ARTICLE
========================

Re: [RFC v2] epoll: avoid spinlock contention with wfcqueue

linux-fsdevel.vger.kernel.org archive mirror
 help / color / mirror / Atom feed

From: Mathieu Desnoyers <mathieu.desnoyers@efficios.com>
To: Eric Wong <normalperson@yhbt.net>
Cc: linux-kernel@vger.kernel.org,
	Davide Libenzi <davidel@xmailserver.org>,
	Al Viro <viro@ZenIV.linux.org.uk>,
	Andrew Morton <akpm@linux-foundation.org>,
	linux-fsdevel@vger.kernel.org
Subject: Re: [RFC v2] epoll: avoid spinlock contention with wfcqueue
Date: Mon, 18 Mar 2013 09:06:49 -0400	[thread overview]
Message-ID: <20130318130649.GA15947@Krystal> (raw)
In-Reply-To: <20130318110722.GA8798@dcvr.yhbt.net>

* Eric Wong (normalperson@yhbt.net) wrote:
> Eric Wong <normalperson@yhbt.net> wrote:
> > I'm posting this lightly tested version since I may not be able to do
> > more testing/benchmarking until the weekend.
> 
> Still lightly tested (on an initramfs KVM, no real applications, yet).
> 
> > Davide's totalmess is still running, so that's probably a good sign :)
> > http://www.xmailserver.org/totalmess.c
> 
> Ditto :)  Also testing with eponeshotmt, which is close to my target
> use case: http://yhbt.net/eponeshotmt.c
> 
> > I will look for more ways to break this (and benchmark when I stop
> > finding ways to break it).  No real applications tested, yet, and
> > I think I can improve upon this, too.
> 
> No real apps, yet, and I need to make sure this doesn't cause
> regressions for the traditional single-threaded event loop case.
> 
> This is the use case I mainly care about (multiple tasks calling
> epoll_wait(maxevents=1) to divide work).

========================

THE INPUT
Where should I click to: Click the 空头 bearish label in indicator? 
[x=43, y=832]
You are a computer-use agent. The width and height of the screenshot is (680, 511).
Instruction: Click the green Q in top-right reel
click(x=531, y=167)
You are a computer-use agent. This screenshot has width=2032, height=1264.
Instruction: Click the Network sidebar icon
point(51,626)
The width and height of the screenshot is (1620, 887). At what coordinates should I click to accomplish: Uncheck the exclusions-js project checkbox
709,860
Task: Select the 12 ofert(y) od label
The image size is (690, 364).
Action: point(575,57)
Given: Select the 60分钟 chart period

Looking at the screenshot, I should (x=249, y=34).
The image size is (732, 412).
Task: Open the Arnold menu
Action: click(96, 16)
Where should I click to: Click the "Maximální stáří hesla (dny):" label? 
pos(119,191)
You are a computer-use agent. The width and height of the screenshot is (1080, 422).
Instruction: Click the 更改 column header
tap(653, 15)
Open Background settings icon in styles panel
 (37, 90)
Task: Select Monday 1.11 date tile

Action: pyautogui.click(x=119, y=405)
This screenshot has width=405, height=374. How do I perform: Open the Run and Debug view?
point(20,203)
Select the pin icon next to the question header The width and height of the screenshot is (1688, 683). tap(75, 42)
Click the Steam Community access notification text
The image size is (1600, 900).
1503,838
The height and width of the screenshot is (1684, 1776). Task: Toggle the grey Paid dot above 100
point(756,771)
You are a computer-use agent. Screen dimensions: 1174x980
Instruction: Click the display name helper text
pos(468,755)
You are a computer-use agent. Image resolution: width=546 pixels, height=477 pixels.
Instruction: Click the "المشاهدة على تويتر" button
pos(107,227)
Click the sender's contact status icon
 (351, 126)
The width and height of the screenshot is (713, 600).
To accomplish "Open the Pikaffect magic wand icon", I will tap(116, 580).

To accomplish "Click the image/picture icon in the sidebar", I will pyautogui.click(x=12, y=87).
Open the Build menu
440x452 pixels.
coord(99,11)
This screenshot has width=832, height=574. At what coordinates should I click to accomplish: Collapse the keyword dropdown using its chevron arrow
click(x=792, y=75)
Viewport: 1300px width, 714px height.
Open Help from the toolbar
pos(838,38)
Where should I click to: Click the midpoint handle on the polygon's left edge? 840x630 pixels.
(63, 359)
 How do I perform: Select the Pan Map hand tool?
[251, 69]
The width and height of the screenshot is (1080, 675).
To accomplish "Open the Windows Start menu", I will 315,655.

========================

REQUIRED TASKS
**1)** Reproduce the listing verbatim, starting at its first line and ending with the line that contains "will pyautogui.click(x=12, y=87).".
**2)** Pick up the epoll wfcqueue mailing list reply after its last line and keep writing.

ANSWERS PER TASK
**1)**
Where should I click to: Click the 空头 bearish label in indicator? 
[x=43, y=832]
You are a computer-use agent. The width and height of the screenshot is (680, 511).
Instruction: Click the green Q in top-right reel
click(x=531, y=167)
You are a computer-use agent. This screenshot has width=2032, height=1264.
Instruction: Click the Network sidebar icon
point(51,626)
The width and height of the screenshot is (1620, 887). At what coordinates should I click to accomplish: Uncheck the exclusions-js project checkbox
709,860
Task: Select the 12 ofert(y) od label
The image size is (690, 364).
Action: point(575,57)
Given: Select the 60分钟 chart period

Looking at the screenshot, I should (x=249, y=34).
The image size is (732, 412).
Task: Open the Arnold menu
Action: click(96, 16)
Where should I click to: Click the "Maximální stáří hesla (dny):" label? 
pos(119,191)
You are a computer-use agent. The width and height of the screenshot is (1080, 422).
Instruction: Click the 更改 column header
tap(653, 15)
Open Background settings icon in styles panel
 (37, 90)
Task: Select Monday 1.11 date tile

Action: pyautogui.click(x=119, y=405)
This screenshot has width=405, height=374. How do I perform: Open the Run and Debug view?
point(20,203)
Select the pin icon next to the question header The width and height of the screenshot is (1688, 683). tap(75, 42)
Click the Steam Community access notification text
The image size is (1600, 900).
1503,838
The height and width of the screenshot is (1684, 1776). Task: Toggle the grey Paid dot above 100
point(756,771)
You are a computer-use agent. Screen dimensions: 1174x980
Instruction: Click the display name helper text
pos(468,755)
You are a computer-use agent. Image resolution: width=546 pixels, height=477 pixels.
Instruction: Click the "المشاهدة على تويتر" button
pos(107,227)
Click the sender's contact status icon
 (351, 126)
The width and height of the screenshot is (713, 600).
To accomplish "Open the Pikaffect magic wand icon", I will tap(116, 580).

To accomplish "Click the image/picture icon in the sidebar", I will pyautogui.click(x=12, y=87).

**2)**
> 
> Time to wait on 4 million events (4 threads generating events,
> 4 threads calling epoll_wait(maxevents=1) 1 million times each,
> 10 eventfd file descriptors (fewer descriptors means higher
> chance of contention for epi->state inside ep_poll_callback).
> 
> Before:
> $ eponeshotmt -t 4 -w 4 -f 10 -c 1000000
> real    0m 9.58s
> user    0m 1.22s
> sys     0m 37.08s
> 
> After:
> $ eponeshotmt -t 4 -w 4 -f 10 -c 1000000
> real    0m 6.49s
> user    0m 1.28s
> sys     0m 24.66s

Nice! This looks like a 31% speedup with 4 cores. It would be nice to
see how this evolves when the number of cores and threads increase. I
also notice that you turned the spinlock_irqsave into a mutex. Maybe
comparison with a simple spinlock (rather than the mutex) with lead to
interesting findings. (note that this spinlock will likely not need to
have IRQ off, as enqueue won't need to hold the spinlock).

Some comments below,

[...]
> +static int ep_send_events(struct eventpoll *ep,
> +			  struct epoll_event __user *uevent, int maxevents)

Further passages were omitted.